Rabeya Müller, Kölner Islamwissenschaftlerin, hat muslimische Gemeinden aufgerufen, Frauen ohne Kopftuch in den eigenen Reihen auszuhalten. Am Kopftuch dürfe nicht die Gläubigkeit einer Frau bemessen werden, sagte sie. Umgekehrt dürfe die Gesellschaft nicht die Demokratiefähigkeit einer Frau infrage stellen, wenn sie sich selbstbestimmt und aus religiöser Überzeugung für ein Kopftuch entscheide. Müller, Vizevorsitzende des Liberal-Islamischen Bundes, übte Kritik an Ländern wie dem Iran oder Saudi-Arabien, die das Kopftuch vorschreiben und keine Entscheidungsfreiheit zuließen.

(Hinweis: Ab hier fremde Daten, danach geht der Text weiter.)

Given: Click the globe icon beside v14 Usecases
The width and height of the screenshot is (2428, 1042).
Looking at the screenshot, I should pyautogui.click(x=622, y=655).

Nach dem Fall des erfundenen Flüchtlingstods in Berlin hat der Berliner Erzbischof Heiner Koch die politischen Reaktionen kritisiert und die Helfer verteidigt. Am Mittwochabend hatte die Polizei bekannt gegeben, dass die Angaben eines Flüchtlingshelfers zum Tod eines Syrers frei erfunden waren. Die Darstellung hatte sich über die sozialen Netzwerke verbreitet und wurde von der Initiative „Moabit hilft“ lange als glaubwürdig dargestellt. „Moabit hilft“ räumte unterdessen im rbb-Sender radioEINS ein, einen großen Fehler gemacht zu haben und kündigte Konsequenzen an. So müsse sich die Initiative professionalisieren. „Wir werden künftig besser überprüfen und intensiver miteinander sprechen müssen“, sagte die Sprecherin der Initiative, Diana Henniges.